- Brief: Edit the listing below by replacing "Locate each element" with "Find each element" and keeping every other line unchanged.

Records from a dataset
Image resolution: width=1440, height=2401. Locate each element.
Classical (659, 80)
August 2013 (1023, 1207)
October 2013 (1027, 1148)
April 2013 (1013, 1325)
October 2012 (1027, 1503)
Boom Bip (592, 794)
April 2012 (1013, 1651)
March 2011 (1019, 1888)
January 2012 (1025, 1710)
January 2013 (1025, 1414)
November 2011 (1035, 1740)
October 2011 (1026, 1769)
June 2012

- In response:
Image resolution: width=1440, height=2401. Find each element.
Classical (659, 80)
August 2013 (1023, 1207)
October 2013 (1027, 1148)
April 2013 (1013, 1325)
October 2012 (1027, 1503)
Boom Bip (592, 794)
April 2012 (1013, 1651)
March 2011 (1019, 1888)
January 2012 (1025, 1710)
January 2013 (1025, 1414)
November 2011 (1035, 1740)
October 2011 (1026, 1769)
June 2012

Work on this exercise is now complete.